→ **BRIEF 1**
Answer these questions using the article about chef Adam Dickson and dyslexia:
(a) In which town was Dickson born?
(b) At what age did he land his first restaurant job as a kitchenhand?
(c) How much money did he have in his pocket when he got the job at the Sheridan Mirage in Port Douglas?
→ **BRIEF 2**
What comes next in the article about chef Adam Dickson and dyslexia? Write the following paragraphs, picking up after its final sentence.

→ **EXCERPT PROVIDED**
::::

DYSLEXIC 'DELINQUENT': FROM DROP-OUT TO RUNNING RESTAURANTS AND FEEDING ROCK STARS
Hannah Martin 05:00, Jan 19 2020
Adam Dickson used to carry a dictionary with his cookbooks, and relied on colleagues to help him read. Now his recipes appear alongside Marco Pierre White and Gordan Ramsay's in cookbooks. The talented chef says help is available for people with dyslexia. Hannah Martin reports.
Sir David Attenborough once said his was the finest fillet of salmon he's had in his life, he's cooked for Brian May and his mum, and Kylie Minogue remarked he had "fingers of gold" in the kitchen.
But as a child Adam Dickson was written-off as a trouble-maker. "Thick", disruptive, a delinquent. He was tossed out of class or sent to the principal's office – all because he couldn't read or write.
"Have you ever handed a pen and paper to a chicken? That's what [my writing] looked like," Dickson recalled.
It would be four decades before the Kiwi chef was diagnosed with severe dyslexia, a term used to describe a spectrum of persistent difficulties with reading, writing and numeracy, affecting an estimated one in 10 New Zealanders, including 70,000 school children.
Born in Twizel and raised in Te Kaha, Dickson had trouble reading and writing as early as five.
Despite being tested for dyslexia as a child, teachers didn't understand and didn't have the time to help.
"I was the dumb kid, hanging out with all the other 'dumb kids'... put in all the lowest possible classes."
Dyslexia manifests in different ways due to obstructions or immaturities in the brain's pathways.
People with dyslexia can have issues with spatial awareness and fine motor skills: writing letters and numbers backwards, running words together without spaces, or start writing on the right-hand-side, bottom or middle of a page.
They can also struggle with poor visual memory of the shapes of letters and words, reversing the order of letters such as 'was' for 'saw', and confusion between letters such as b, d, p, q, and g.
Speaking difficulties, such as saying 'hopsital' instead of hospital, or 'biscetti' for spaghetti, and difficulty associating and remembering a letter with its sound are also common.
At school Dickson was left to his own devices, and found an affinity for home economics and music.
He developed his culinary skills out of necessity. His family moved to Australia when he was eight, and Dickson would hunt and fish for his younger sister as money was tight.
After moving back to the Wairarapa, Dickson landed his first job in a restaurant as a kitchenhand at 13.
He hated school and would wag to wash dishes.
At 14, he saw an ad for a kitchenhand job across the ditch. He got the gig at the Sheridan Mirage in Port Douglas with $50 in his pocket and a lie about his age.
Between work and practising his knife skills in his spare time, Dickson attended remedial school classes to learn to read and write properly.

::::

Pixel coordinate grounding data

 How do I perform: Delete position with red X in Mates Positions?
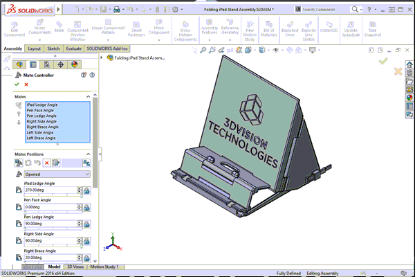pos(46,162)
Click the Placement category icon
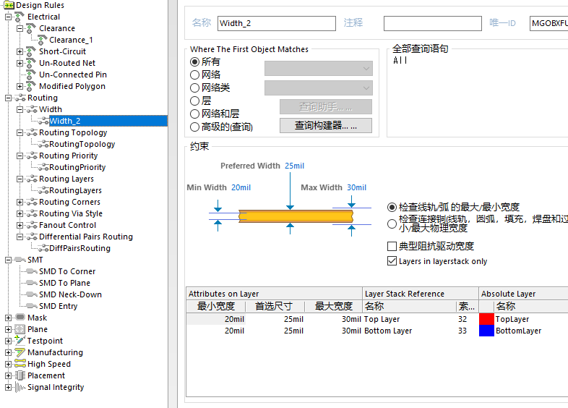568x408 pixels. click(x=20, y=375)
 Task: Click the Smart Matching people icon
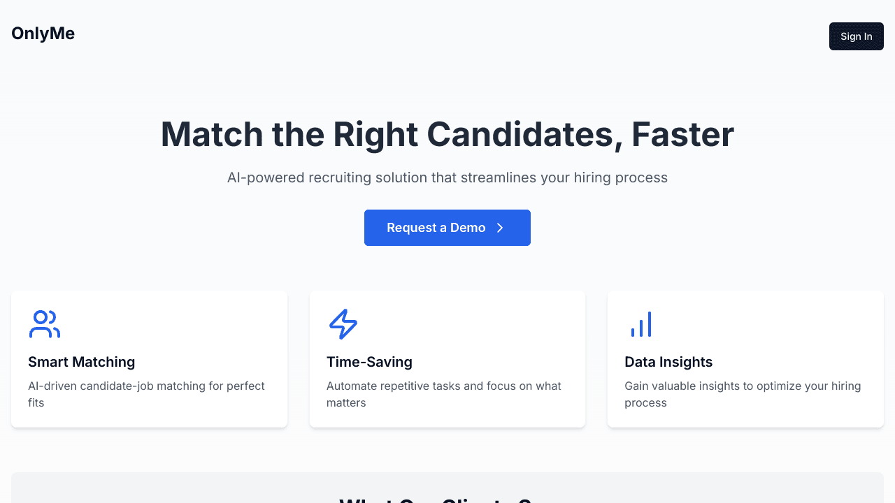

::::

→ **EXERCISE RESULT 1**
(a) Twizel
(b) 13
(c) $50

→ **EXERCISE RESULT 2**
He transitioned from washing dishes to plating them, and by 18 had his professional culinary qualification.
Dickson went from owning a hot-dog stand, to running various pubs and high-end hotel kitchens around the world, to owning his own restaurant in Clevedon, Auckland.
He's since worked in kitchens on oil and gas rigs and was the head chef for events such as the 2000 Sydney Olympics and the America's Cup.
His recipes appear in cookbooks alongside Marco Pierre White, Gordon Ramsay and fellow dyslexic Jamie Oliver, and he has catered film sets feeding John Travolta and Woody Harrelson.
He taught professional cookery at Manukau Institute of Technology, all while battling his dyslexia to write assessments, read reports and record student progress.
For years he carried a dictionary amongst his cookbooks, relying on mates in the kitchen to help him read recipes and proof-read ones he had written.
It wasn't until five years ago that Dickson, then 40, "happened upon" information about dyslexia.
He booked an appointment with an assessor at his Auckland home, who diagnosed Dickson's condition as severe.
Within months he had access to a range of tools which "completely changed my life".
He uses a smart pen with an in-built camera, which photographs notes as he writes them and records speech to input into a tablet.
He can also swipe the pen across a page and have the text read back to him – a "godsend".
Dickson said life with dyslexia means constantly learning and adapting, "pushing yourself and pushing through those barriers."
He still gets words wrong and writes letters backwards, but is now able to sit and read to his kids, 7 and 9.
Dickson encouraged people to get themselves or their children tested for dyslexia if they are struggling, and to continue persevering.
He said awareness and understanding about dyslexia had progressed in "leaps and bounds" since he was a child, and the technology available was "just incredible".
"Kids [with dyslexia] shouldn't be seen as dysfunctional or dumb. They bring so many other things to the table, it's about working with them to draw that out."